[Provided data]

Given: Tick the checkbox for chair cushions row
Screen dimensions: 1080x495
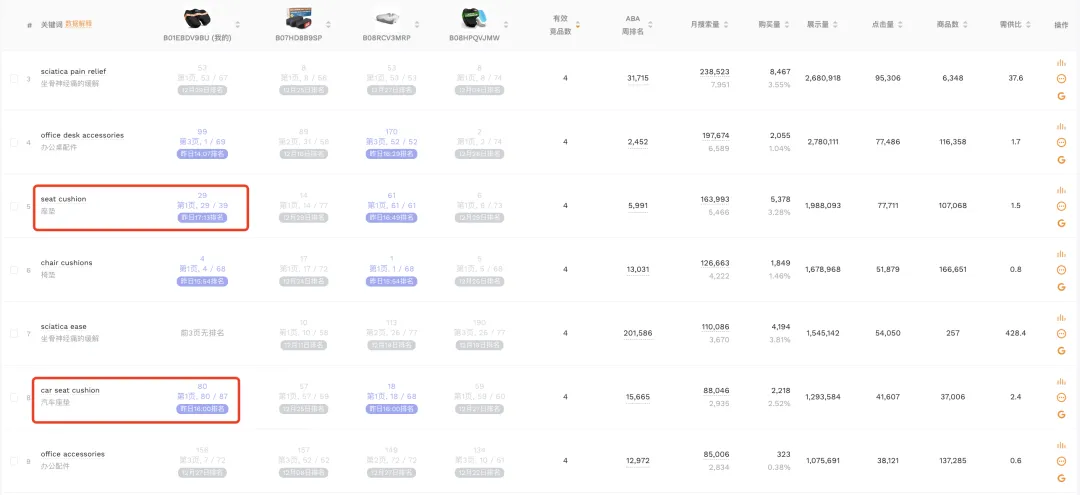Looking at the screenshot, I should (14, 270).
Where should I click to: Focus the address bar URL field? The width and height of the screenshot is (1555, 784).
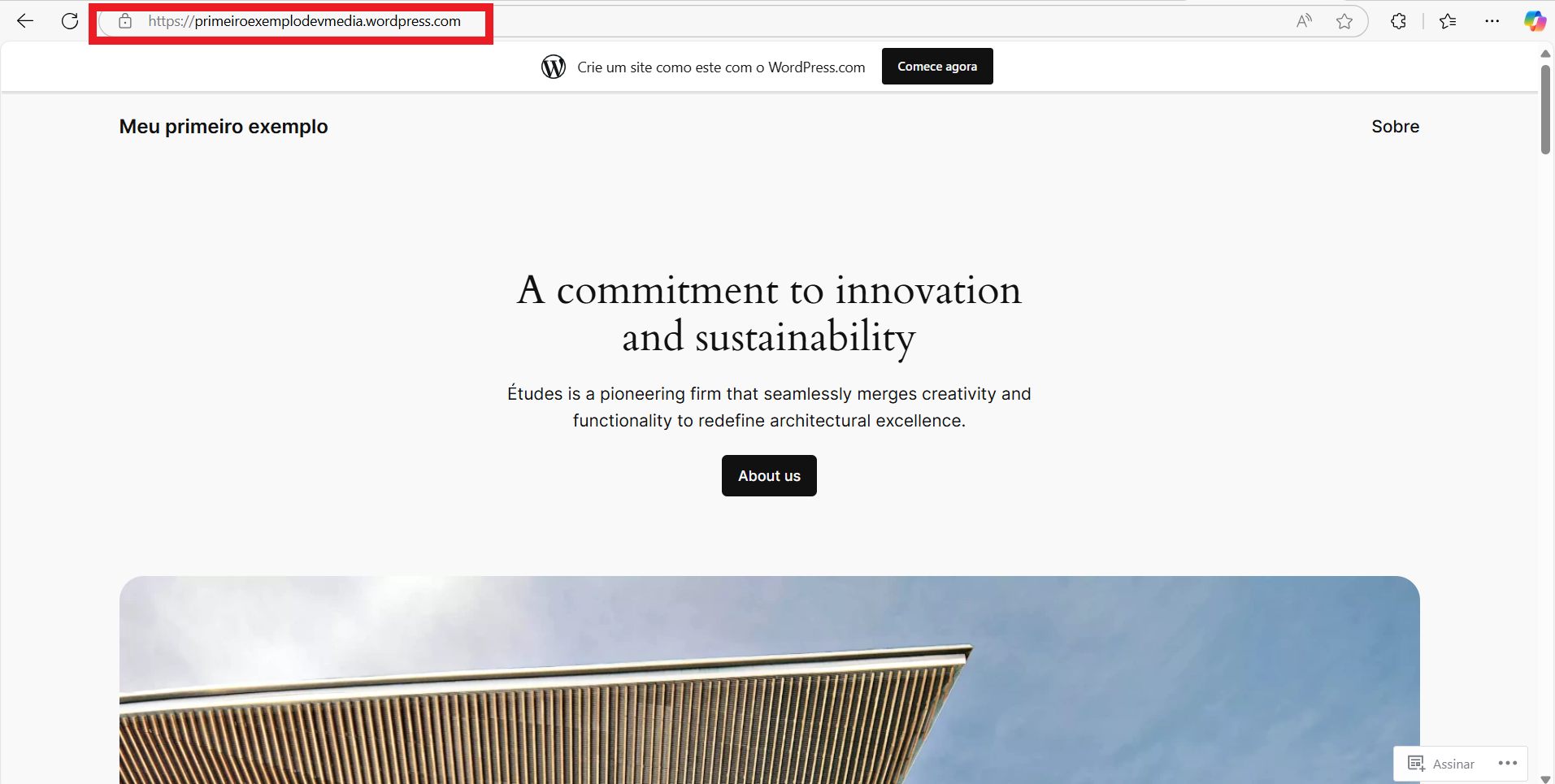(x=327, y=21)
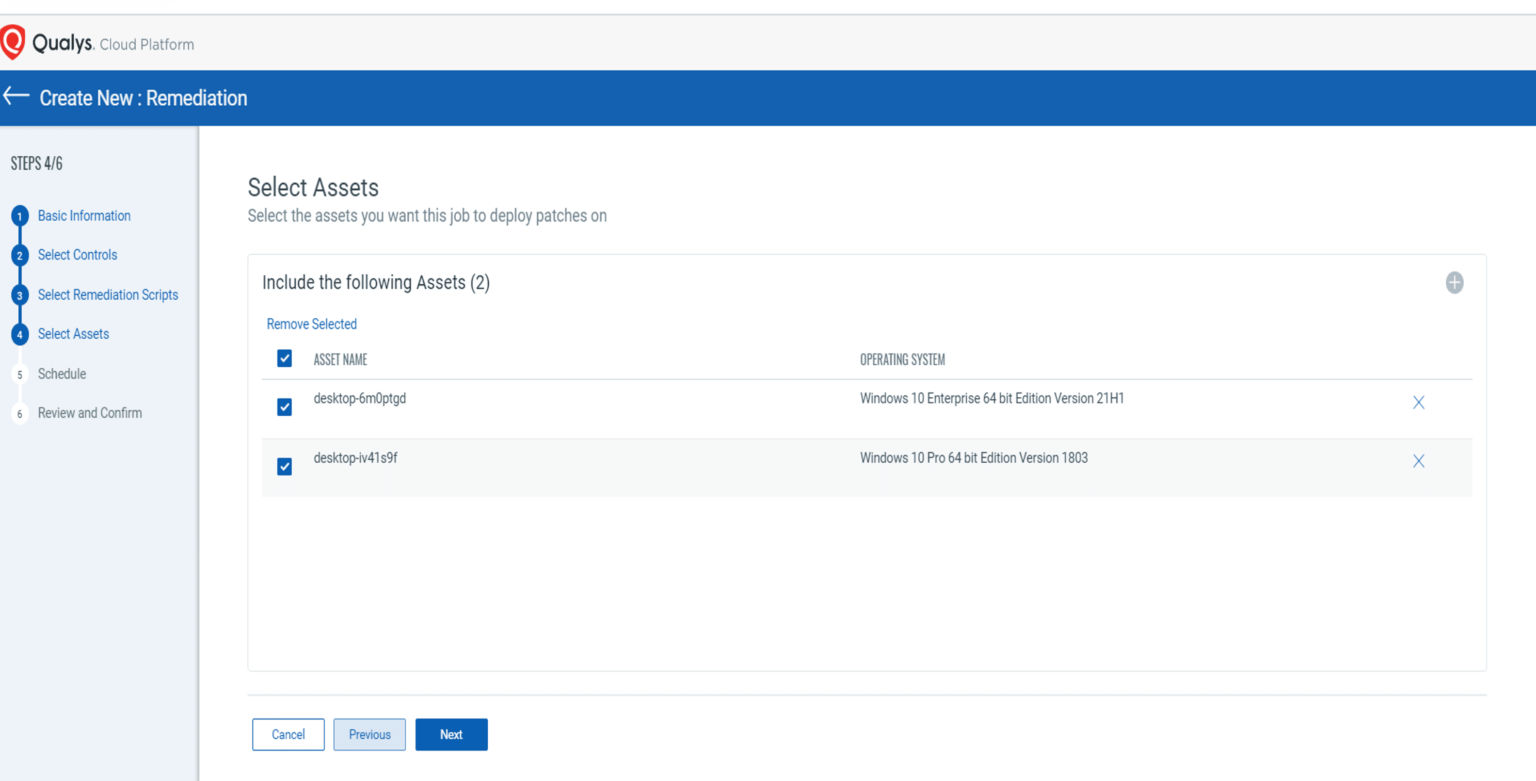Screen dimensions: 1536x781
Task: Navigate to the Select Assets step
Action: pyautogui.click(x=72, y=333)
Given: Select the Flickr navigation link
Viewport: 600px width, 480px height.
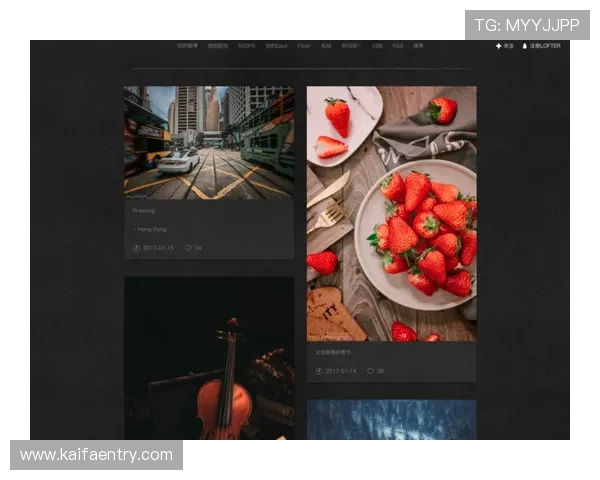Looking at the screenshot, I should click(x=303, y=46).
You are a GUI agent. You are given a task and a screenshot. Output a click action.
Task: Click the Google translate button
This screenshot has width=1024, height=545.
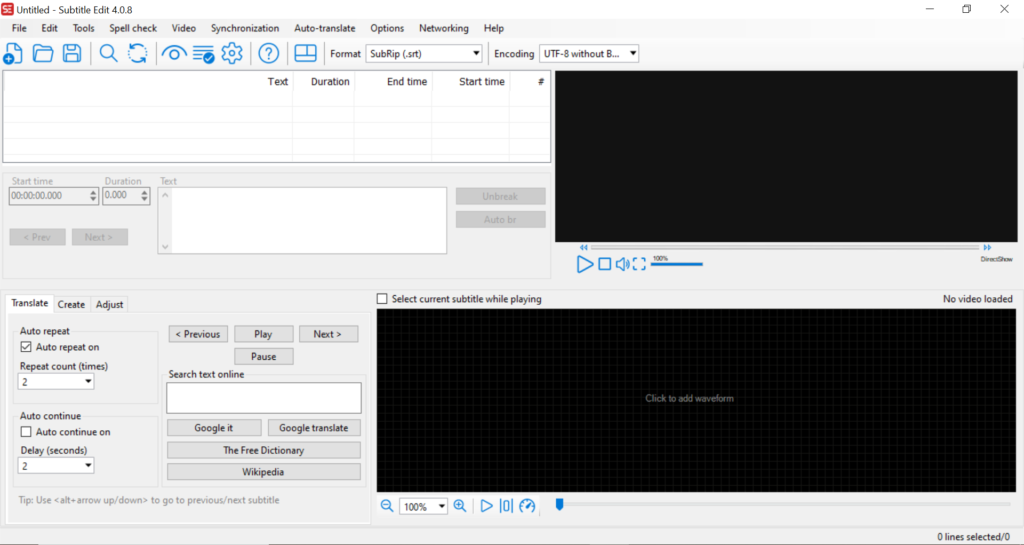tap(314, 428)
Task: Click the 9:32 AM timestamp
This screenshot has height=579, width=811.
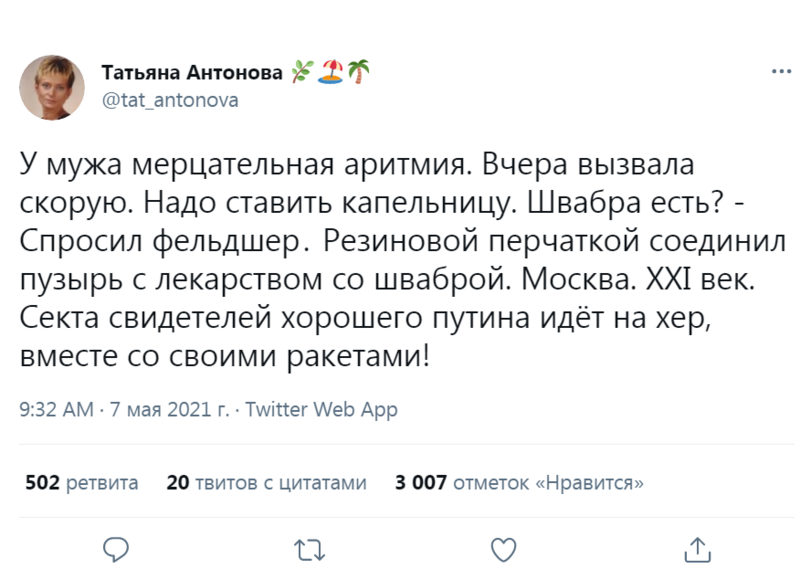Action: (x=57, y=410)
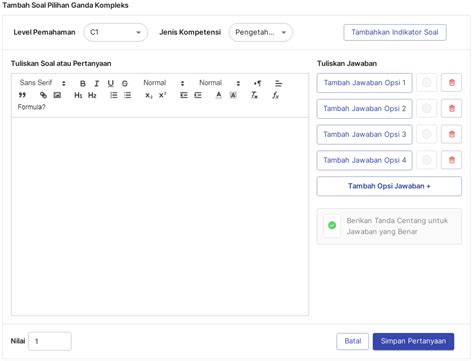
Task: Open the Level Pemahaman C1 dropdown
Action: coord(115,32)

[/Provided data]

- What is needed: Starting with the line that contains "Given: Select the Flickr navigation link" and finishing with the line that contains "Task: Click the Google translate button", reproduce every line of the material above exactly, but not the pictures.

- Task response:
Given: Select the Flickr navigation link
Viewport: 600px width, 480px height.
Looking at the screenshot, I should click(x=303, y=46).
You are a GUI agent. You are given a task and a screenshot. Output a click action.
Task: Click the Google translate button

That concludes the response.